Candy Kiss in May 2016

Candy Kiss in July 2016 

Caramel  Ribbon formed in January 2009 with three members by ESSE Academy.  After a year one member graduated and Yoshinaka Aoi joined.  Caramel  Ribbon released a total of seven singles and contributed two cover songs for an anime song cover compilation over the course the next six years.  Every song they recorded sounded different from each other due to different songwriters and producers working on them.  Many styles of music were performed on each compact disc giving the girls the opportunity to show what they can do with different genres vocally. This kept Caramel  Ribbon fresh and exciting.  After being together for eight years and three months Caramel  Ribbon broke up on March 26, 2017.  Very few Japanese idol groups last over eight years and keep the same lineup for over seven years, but Caramel  Ribbon did exactly that.  Their refusal to do the same thing twice made them more innovative than most idol groups. They are the standard which all Japanese idol groups should aspire to be!  Aoi is continuing to perform solo lives as a member of ESSE Academy.   

Caramel  Ribbon in 2010

Caramel  Ribbon in 2017

Prizmmy formed as a trio in late 2011, although they were actually called Prism Mates.  After going up to the next level (this is hard to explain) Sema Ayami was added and they became Prizmmy☆.  They released their first single in March 2012.  A total of ten Prizmmy singles were released in the next two years until Ayami graduated at the end of March 2014.  In 2013 Prizmmyand their sister group Prism ☆ Mates combined together to form Prism Box.

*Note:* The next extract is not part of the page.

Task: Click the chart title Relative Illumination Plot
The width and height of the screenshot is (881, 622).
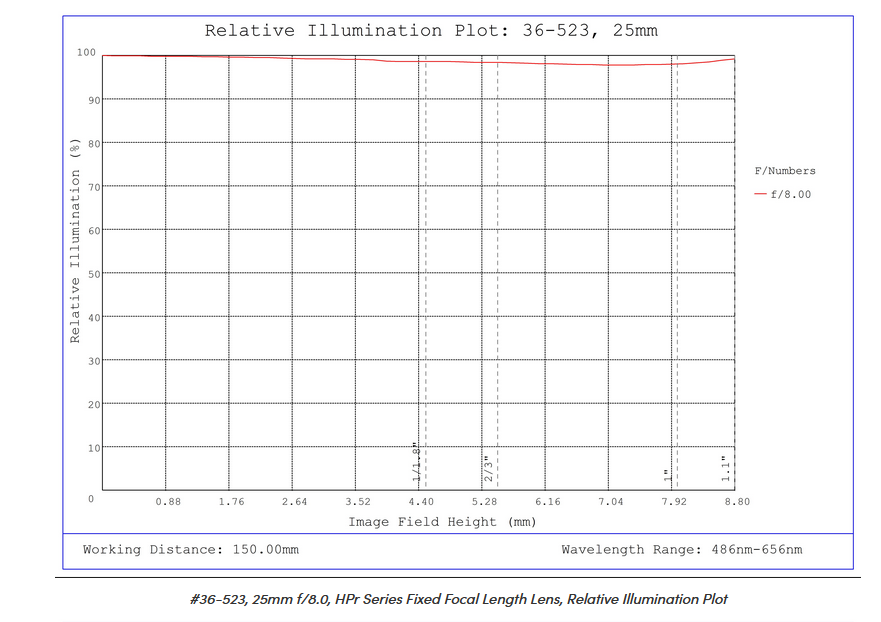Action: point(431,30)
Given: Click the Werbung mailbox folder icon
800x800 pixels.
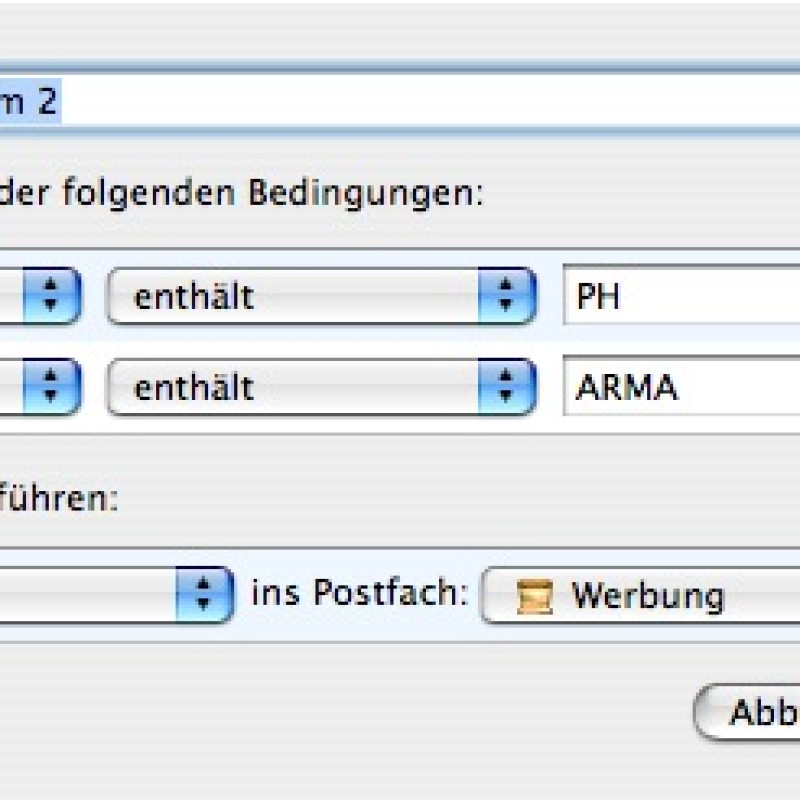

They released only three singles over the course of nineteen months.  In April 2014 Miyazaki Hina of Prism ☆ Mates joined Prizmmy.  Prizmmy☆’s releases became more sporadic until it was announced in December 2016 that both groups would break up on March 30, 2017.  I will always remember Prizmmyas being one of the best dance groups in the Japanese idol industry.  

Prizmmy☆ in June 2016

Prizmmy& Prism ☆ Mates in January 2017

I have everything I could get from all four groups, however, I only have complete collections of Candy Kiss and PrizmmyCDs and DVDs.  Well, except for some Prizmmy☆ “Dancer’s Party” instructional DVDs.  I truly wish I had everything by all four groups as they are the groups I continue to listen to whenever I am in the mood for good Japanese idol music.  

While groups breaking up and members leaving the group to do something else is sad enough, there are far worse things.  Such as death.  I’ve always tried to maintain a positive outlook when writing in this blog, even if a group broke up.  But I have never been able to deal with death very well.  On February 7, 2017 Shiritsu Ebisu Chuugaku member Matsuno Rina passed away from severe health problems.  I really don't know all the details except that her family called an ambulance but she was pronounced dead on arrival at the hospital.  This really makes me want to cry.  Rina was 18 when she died and she was always one of my favorite members.  R.I.P., Rina.   

Rina Matsuno in 2017

So these are a few reasons why I feel music is dead.  I love music as much as I love writing, which is why I’ll never give up either one.  But it’s hard keeping a stiff upper lip when so many bad things are happening and they only seem to get worse.  Little good has come from my attempts to start a writing career and no one seems to care about what I’m writing anyway.  No one cares for the same interests I have nor my opinions.  And I don’t have much confidence in all of these new artists.  If some of the best groups break up and some of the best singers die or simply leave the entertainment industry, what hope is there for music?